La crisi che la Costa d’Avorio ha attraversato in questi ultimi mesi è dovuta unicamente al fatto che un uomo che era al potere da dieci anni si è rifiutato di lasciarlo, e si è perciò opposto alla scelta del popolo sovrano. Non ha esitato per questo a strumentalizzare dei giovani per farne degli assassini che hanno ucciso o bruciato vivi esseri umani, stuprato donne, saccheggiato beni pubblici e privati. Ma dato che l’elezione presidenziale opponeva un candidato cristiano ad un avversario musulmano, dei dignitari religiosi non hanno esitato a schierarsi unicamente in funzione delle religioni professate dai due protagonisti, senza preoccuparsi della verità. Quanti pastori hanno alimentato l’illusione di colui che aveva perso le elezioni presidenziali e che voleva opporsi alla democrazia, facendogli credere che era stato eletto da Dio per regnare sulla Costa d’Avorio e che il suo avversario era stato inviato dal diavolo? Luoghi di culto sono stati incendiati, religiosi uccisi, mentre la crisi ivoriana non aveva alcun fondamento religioso. La volontà di certi attori della crisi ivoriana di trasformarla in guerra religiosa era evidente. Ma proprio perché l’origine della crisi era troppo evidente, la manovra non è riuscita. Ma se la crisi non fosse stata rapidamente risolta, essa avrebbe potuto benissimo scivolare in una guerra religiosa.
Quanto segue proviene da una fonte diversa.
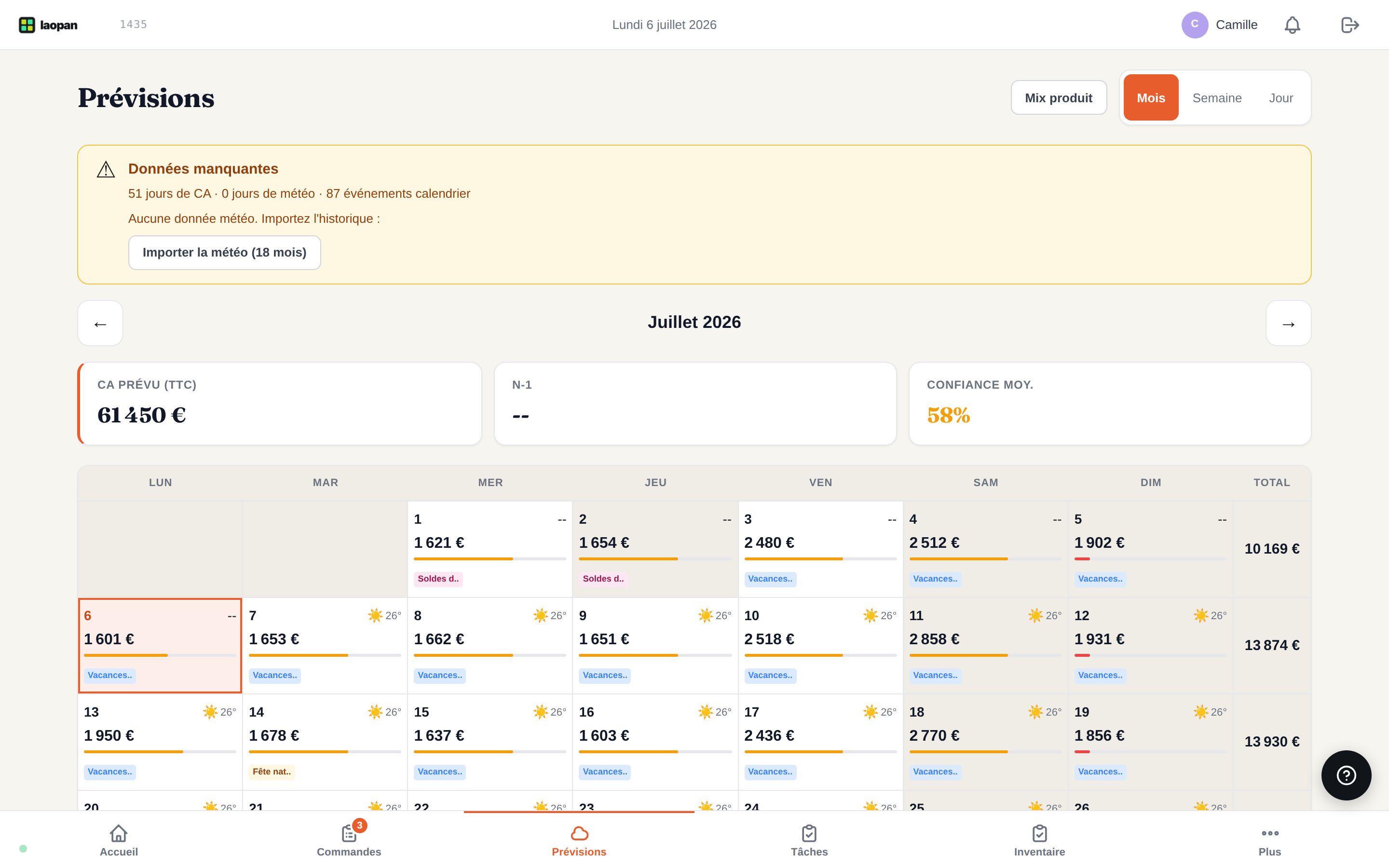Go to previous month arrow
Viewport: 1389px width, 868px height.
(x=100, y=323)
Che ruolo dovrebbero svolgere le religioni in quest’Africa che si cerca così dolorosamente, per permetterle di cambiare? Forse assolvere al loro primo ruolo che è quello di permettere ai fedeli di mettere le loro anime in contatto con il loro Dio e limitarsi a questo. Ma questo è soltanto il pio voto di un miscredente, perché da molto tempo, per non dire da sempre, i praticanti di alcune religioni ritengono che, essendo la loro l’unica verità, chiunque non vi aderisca semplicemente non merita di vivere, mentre altri, più moderni e in grado di gestire a meraviglia le leggi del marketing e della comunicazione di massa, hanno visto nelle religioni un affare molto redditizio, soprattutto in paesi come i nostri in cui la miseria materiale ha portato alla miseria morale e intellettuale.